North Carolina Lawsuit Filed to Challenge Petition Requirements for Independent Candidates

On August 30, a federal lawsuit was filed against certain North Carolina ballot access laws that affect independent candidates. The plaintiffs are Kyle Kopitke, an independent running for president; and Greg Buscemi, an independent candidate for U.S. House. Kopitke v Bell, e.d., 7:19cv-164-D.

The lawsuit challenges the February petition deadlines for independent candidates, which has existed since early 2017. It also challenges the number of signatures, both for statewide independent candidates and candidates for U.S. House. Statewide independents need 70,000 signatures, and U.S. House independents need approximately 15,000.

A U.S. District Court in North Carolina already ruled in 2004 that the state cannot require more signatures for statewide independents than for newly-qualifying parties. After the 2004 decision, DeLaney v Bartlett, the state equalized the statewide independent and new party petitions. But then in late 2017 they sharply reduced the number of signatures for new parties, so that the two requirements were again different. New parties need 11,778 signatures.

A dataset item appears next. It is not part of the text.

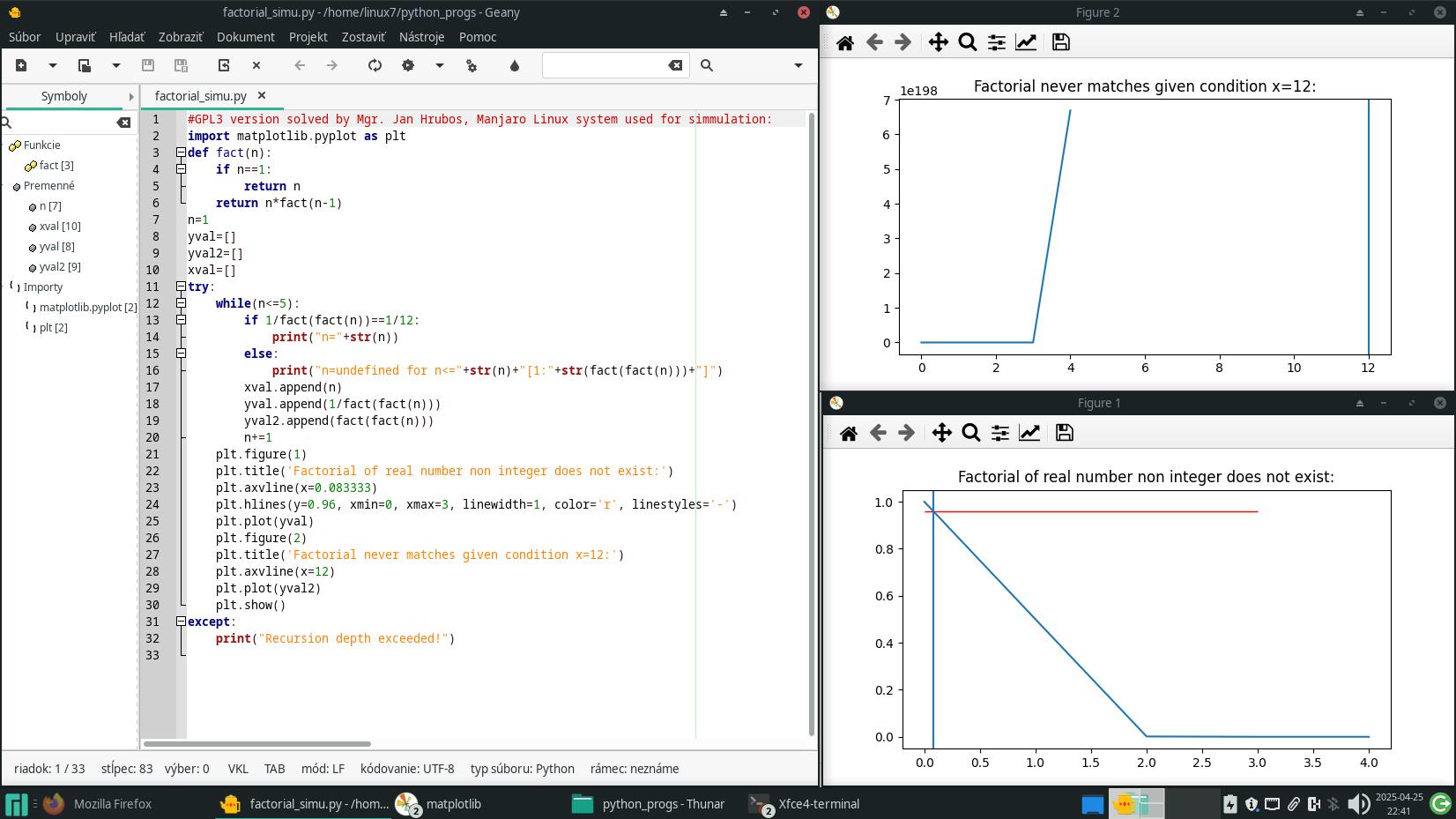Viewport: 1456px width, 819px height.
Task: Open python_progs - Thunar from the taskbar
Action: point(649,804)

The lawsuit also challenges the requirement that write-in candidates must file a petition in order to have their write-ins counted.


Comments

North Carolina Lawsuit Filed to Challenge Petition Requirements for Independent Candidates — 2 Comments

  1. Will the SCOTUS hacks get a clue about EQUAL in 14-1 ???

    or *permanently* let the Donkey/Elephant gerrymander oligarch hacks keep all others off the ballots ???

    1968-2019 = mere 51 years of JUNK UN-equal ballot access ops in SCOTUS.

  2. A petition for a write-in candidate to have their votes counted is not oppressive as long as the number of signatures is not greater than one – the candidate’s signature.